[Items from a data source]
┏━━
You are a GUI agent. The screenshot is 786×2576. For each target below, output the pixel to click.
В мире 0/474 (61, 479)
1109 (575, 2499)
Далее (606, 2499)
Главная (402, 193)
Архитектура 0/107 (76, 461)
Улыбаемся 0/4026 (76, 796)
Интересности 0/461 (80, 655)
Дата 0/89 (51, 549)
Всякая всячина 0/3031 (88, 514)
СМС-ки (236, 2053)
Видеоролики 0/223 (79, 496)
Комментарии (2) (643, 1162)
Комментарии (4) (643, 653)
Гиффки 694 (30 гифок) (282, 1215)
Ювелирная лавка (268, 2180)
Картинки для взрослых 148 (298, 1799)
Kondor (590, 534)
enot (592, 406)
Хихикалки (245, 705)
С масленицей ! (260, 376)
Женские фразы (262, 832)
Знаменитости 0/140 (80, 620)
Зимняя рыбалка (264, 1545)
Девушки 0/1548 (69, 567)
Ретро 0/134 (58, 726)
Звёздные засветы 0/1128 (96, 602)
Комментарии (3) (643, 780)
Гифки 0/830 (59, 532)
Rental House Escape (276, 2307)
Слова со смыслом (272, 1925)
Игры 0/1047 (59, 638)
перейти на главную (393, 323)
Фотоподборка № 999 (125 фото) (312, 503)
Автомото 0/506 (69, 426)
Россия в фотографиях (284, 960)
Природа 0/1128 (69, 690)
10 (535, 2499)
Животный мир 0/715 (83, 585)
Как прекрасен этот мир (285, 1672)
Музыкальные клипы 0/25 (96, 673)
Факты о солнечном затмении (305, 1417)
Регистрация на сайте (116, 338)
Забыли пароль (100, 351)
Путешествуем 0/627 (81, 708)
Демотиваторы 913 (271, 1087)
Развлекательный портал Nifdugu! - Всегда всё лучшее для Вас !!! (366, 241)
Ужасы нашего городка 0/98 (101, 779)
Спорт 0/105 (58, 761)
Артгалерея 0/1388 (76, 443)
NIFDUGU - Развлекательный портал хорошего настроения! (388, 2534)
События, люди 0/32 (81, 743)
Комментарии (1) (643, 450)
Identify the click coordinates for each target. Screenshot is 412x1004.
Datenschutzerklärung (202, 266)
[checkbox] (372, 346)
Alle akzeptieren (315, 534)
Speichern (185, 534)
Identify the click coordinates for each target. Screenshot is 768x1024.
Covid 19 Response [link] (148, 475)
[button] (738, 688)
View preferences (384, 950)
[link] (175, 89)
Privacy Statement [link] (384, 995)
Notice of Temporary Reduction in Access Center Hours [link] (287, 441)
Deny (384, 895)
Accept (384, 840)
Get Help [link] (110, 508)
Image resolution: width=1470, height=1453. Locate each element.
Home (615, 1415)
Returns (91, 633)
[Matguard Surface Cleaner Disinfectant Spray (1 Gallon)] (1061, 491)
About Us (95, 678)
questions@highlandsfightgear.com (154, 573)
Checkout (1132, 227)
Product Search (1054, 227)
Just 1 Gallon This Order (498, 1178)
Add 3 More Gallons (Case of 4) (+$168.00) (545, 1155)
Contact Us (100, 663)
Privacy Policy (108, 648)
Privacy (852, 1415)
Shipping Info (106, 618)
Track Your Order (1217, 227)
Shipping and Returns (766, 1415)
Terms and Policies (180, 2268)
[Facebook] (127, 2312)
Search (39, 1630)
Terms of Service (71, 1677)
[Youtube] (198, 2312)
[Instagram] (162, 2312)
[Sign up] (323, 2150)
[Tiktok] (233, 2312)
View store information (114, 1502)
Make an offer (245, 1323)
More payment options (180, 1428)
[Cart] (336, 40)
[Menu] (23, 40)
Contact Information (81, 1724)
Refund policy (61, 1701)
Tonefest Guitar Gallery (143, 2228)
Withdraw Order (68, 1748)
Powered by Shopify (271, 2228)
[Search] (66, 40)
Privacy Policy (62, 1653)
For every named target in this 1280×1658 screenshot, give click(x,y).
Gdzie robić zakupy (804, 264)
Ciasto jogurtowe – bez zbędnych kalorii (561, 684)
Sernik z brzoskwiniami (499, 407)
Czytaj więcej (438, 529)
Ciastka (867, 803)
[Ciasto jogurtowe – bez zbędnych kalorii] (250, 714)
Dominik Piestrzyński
┗━━
-- Your objective --
Each line of the data is to be transcribed exactly.

-- Task response --
You are a GUI agent. The screenshot is 786×2576. For each target below, output the pixel to click.
В мире 0/474 (61, 479)
1109 (575, 2499)
Далее (606, 2499)
Главная (402, 193)
Архитектура 0/107 (76, 461)
Улыбаемся 0/4026 (76, 796)
Интересности 0/461 (80, 655)
Дата 0/89 (51, 549)
Всякая всячина 0/3031 (88, 514)
СМС-ки (236, 2053)
Видеоролики 0/223 (79, 496)
Комментарии (2) (643, 1162)
Комментарии (4) (643, 653)
Гиффки 694 (30 гифок) (282, 1215)
Ювелирная лавка (268, 2180)
Картинки для взрослых 148 (298, 1799)
Kondor (590, 534)
enot (592, 406)
Хихикалки (245, 705)
С масленицей ! (260, 376)
Женские фразы (262, 832)
Знаменитости 0/140 (80, 620)
Зимняя рыбалка (264, 1545)
Девушки 0/1548 (69, 567)
Ретро 0/134 (58, 726)
Звёздные засветы 0/1128 (96, 602)
Комментарии (3) (643, 780)
Гифки 0/830 (59, 532)
Rental House Escape (276, 2307)
Слова со смыслом (272, 1925)
Игры 0/1047 (59, 638)
перейти на главную (393, 323)
Фотоподборка № 999 (125 фото) (312, 503)
Автомото 0/506 (69, 426)
Россия в фотографиях (284, 960)
Природа 0/1128 (69, 690)
10 (535, 2499)
Животный мир 0/715 (83, 585)
Как прекрасен этот мир (285, 1672)
Музыкальные клипы 0/25 (96, 673)
Факты о солнечном затмении (305, 1417)
Регистрация на сайте (116, 338)
Забыли пароль (100, 351)
Путешествуем 0/627 (81, 708)
Демотиваторы 913 (271, 1087)
Развлекательный портал Nifdugu! - Всегда всё лучшее для Вас !!! (366, 241)
Ужасы нашего городка 0/98 (101, 779)
Спорт 0/105 (58, 761)
Артгалерея 0/1388 (76, 443)
NIFDUGU - Развлекательный портал хорошего настроения! (388, 2534)
События, люди 0/32 (81, 743)
Комментарии (1) (643, 450)
Identify the click coordinates for each target. Screenshot is 412x1004.
Datenschutzerklärung (202, 266)
[checkbox] (372, 346)
Alle akzeptieren (315, 534)
Speichern (185, 534)
Identify the click coordinates for each target. Screenshot is 768x1024.
Covid 19 Response [link] (148, 475)
[button] (738, 688)
View preferences (384, 950)
[link] (175, 89)
Privacy Statement [link] (384, 995)
Notice of Temporary Reduction in Access Center Hours [link] (287, 441)
Deny (384, 895)
Accept (384, 840)
Get Help [link] (110, 508)
Image resolution: width=1470, height=1453. Locate each element.
Home (615, 1415)
Returns (91, 633)
[Matguard Surface Cleaner Disinfectant Spray (1 Gallon)] (1061, 491)
About Us (95, 678)
questions@highlandsfightgear.com (154, 573)
Checkout (1132, 227)
Product Search (1054, 227)
Just 1 Gallon This Order (498, 1178)
Add 3 More Gallons (Case of 4) (+$168.00) (545, 1155)
Contact Us (100, 663)
Privacy Policy (108, 648)
Privacy (852, 1415)
Shipping Info (106, 618)
Track Your Order (1217, 227)
Shipping and Returns (766, 1415)
Terms and Policies (180, 2268)
[Facebook] (127, 2312)
Search (39, 1630)
Terms of Service (71, 1677)
[Youtube] (198, 2312)
[Instagram] (162, 2312)
[Sign up] (323, 2150)
[Tiktok] (233, 2312)
View store information (114, 1502)
Make an offer (245, 1323)
More payment options (180, 1428)
[Cart] (336, 40)
[Menu] (23, 40)
Contact Information (81, 1724)
Refund policy (61, 1701)
Tonefest Guitar Gallery (143, 2228)
Withdraw Order (68, 1748)
Powered by Shopify (271, 2228)
[Search] (66, 40)
Privacy Policy (62, 1653)
For every named target in this 1280×1658 screenshot, give click(x,y).
Gdzie robić zakupy (804, 264)
Ciasto jogurtowe – bez zbędnych kalorii (561, 684)
Sernik z brzoskwiniami (499, 407)
Czytaj więcej (438, 529)
Ciastka (867, 803)
[Ciasto jogurtowe – bez zbędnych kalorii] (250, 714)
Dominik Piestrzyński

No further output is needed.